• **DIRECTIONS FOR THIS TASK**: All of the records must be set down again word for word.

• **Stored data entries**:
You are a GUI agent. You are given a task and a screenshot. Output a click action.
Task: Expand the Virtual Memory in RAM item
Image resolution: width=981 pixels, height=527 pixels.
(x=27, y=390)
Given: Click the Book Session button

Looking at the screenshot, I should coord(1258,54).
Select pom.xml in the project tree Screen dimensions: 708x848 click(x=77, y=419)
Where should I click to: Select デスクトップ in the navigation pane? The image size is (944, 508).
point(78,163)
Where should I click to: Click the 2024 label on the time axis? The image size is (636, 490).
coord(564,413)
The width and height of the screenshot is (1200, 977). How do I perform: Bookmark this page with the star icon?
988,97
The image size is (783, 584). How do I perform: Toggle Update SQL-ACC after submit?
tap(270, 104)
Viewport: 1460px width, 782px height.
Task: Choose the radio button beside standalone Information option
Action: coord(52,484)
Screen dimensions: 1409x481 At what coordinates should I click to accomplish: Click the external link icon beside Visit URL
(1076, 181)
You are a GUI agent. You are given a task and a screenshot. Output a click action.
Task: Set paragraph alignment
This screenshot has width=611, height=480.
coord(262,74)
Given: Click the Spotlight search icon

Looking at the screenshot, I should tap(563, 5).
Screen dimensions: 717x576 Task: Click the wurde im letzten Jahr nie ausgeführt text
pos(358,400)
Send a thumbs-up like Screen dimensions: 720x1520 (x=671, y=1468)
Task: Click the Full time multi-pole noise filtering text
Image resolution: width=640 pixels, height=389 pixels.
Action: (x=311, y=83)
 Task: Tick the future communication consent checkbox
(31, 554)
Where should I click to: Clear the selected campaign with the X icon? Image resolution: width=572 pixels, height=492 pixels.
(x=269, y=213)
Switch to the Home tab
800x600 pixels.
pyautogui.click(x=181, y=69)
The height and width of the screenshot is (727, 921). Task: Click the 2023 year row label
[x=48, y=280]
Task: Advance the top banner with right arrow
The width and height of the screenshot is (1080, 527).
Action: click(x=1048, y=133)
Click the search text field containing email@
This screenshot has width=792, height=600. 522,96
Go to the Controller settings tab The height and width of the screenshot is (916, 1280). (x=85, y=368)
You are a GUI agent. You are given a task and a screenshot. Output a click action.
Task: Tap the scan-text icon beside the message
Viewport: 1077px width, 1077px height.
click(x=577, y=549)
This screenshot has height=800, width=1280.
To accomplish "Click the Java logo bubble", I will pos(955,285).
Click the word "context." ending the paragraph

• **ANSWER SPACE**:
You are a GUI agent. You are given a task and a screenshot. Output a click action.
Task: Expand the Virtual Memory in RAM item
Image resolution: width=981 pixels, height=527 pixels.
(x=27, y=390)
Given: Click the Book Session button

Looking at the screenshot, I should coord(1258,54).
Select pom.xml in the project tree Screen dimensions: 708x848 click(x=77, y=419)
Where should I click to: Select デスクトップ in the navigation pane? The image size is (944, 508).
point(78,163)
Where should I click to: Click the 2024 label on the time axis? The image size is (636, 490).
coord(564,413)
The width and height of the screenshot is (1200, 977). How do I perform: Bookmark this page with the star icon?
988,97
The image size is (783, 584). How do I perform: Toggle Update SQL-ACC after submit?
tap(270, 104)
Viewport: 1460px width, 782px height.
Task: Choose the radio button beside standalone Information option
Action: coord(52,484)
Screen dimensions: 1409x481 At what coordinates should I click to accomplish: Click the external link icon beside Visit URL
(1076, 181)
You are a GUI agent. You are given a task and a screenshot. Output a click action.
Task: Set paragraph alignment
This screenshot has width=611, height=480.
coord(262,74)
Given: Click the Spotlight search icon

Looking at the screenshot, I should tap(563, 5).
Screen dimensions: 717x576 Task: Click the wurde im letzten Jahr nie ausgeführt text
pos(358,400)
Send a thumbs-up like Screen dimensions: 720x1520 (x=671, y=1468)
Task: Click the Full time multi-pole noise filtering text
Image resolution: width=640 pixels, height=389 pixels.
Action: (x=311, y=83)
 Task: Tick the future communication consent checkbox
(31, 554)
Where should I click to: Clear the selected campaign with the X icon? Image resolution: width=572 pixels, height=492 pixels.
(x=269, y=213)
Switch to the Home tab
800x600 pixels.
pyautogui.click(x=181, y=69)
The height and width of the screenshot is (727, 921). Task: Click the 2023 year row label
[x=48, y=280]
Task: Advance the top banner with right arrow
The width and height of the screenshot is (1080, 527).
Action: click(x=1048, y=133)
Click the search text field containing email@
This screenshot has width=792, height=600. 522,96
Go to the Controller settings tab The height and width of the screenshot is (916, 1280). (x=85, y=368)
You are a GUI agent. You are given a task and a screenshot. Output a click action.
Task: Tap the scan-text icon beside the message
Viewport: 1077px width, 1077px height.
click(x=577, y=549)
This screenshot has height=800, width=1280.
To accomplish "Click the Java logo bubble", I will pos(955,285).
Click the word "context." ending the paragraph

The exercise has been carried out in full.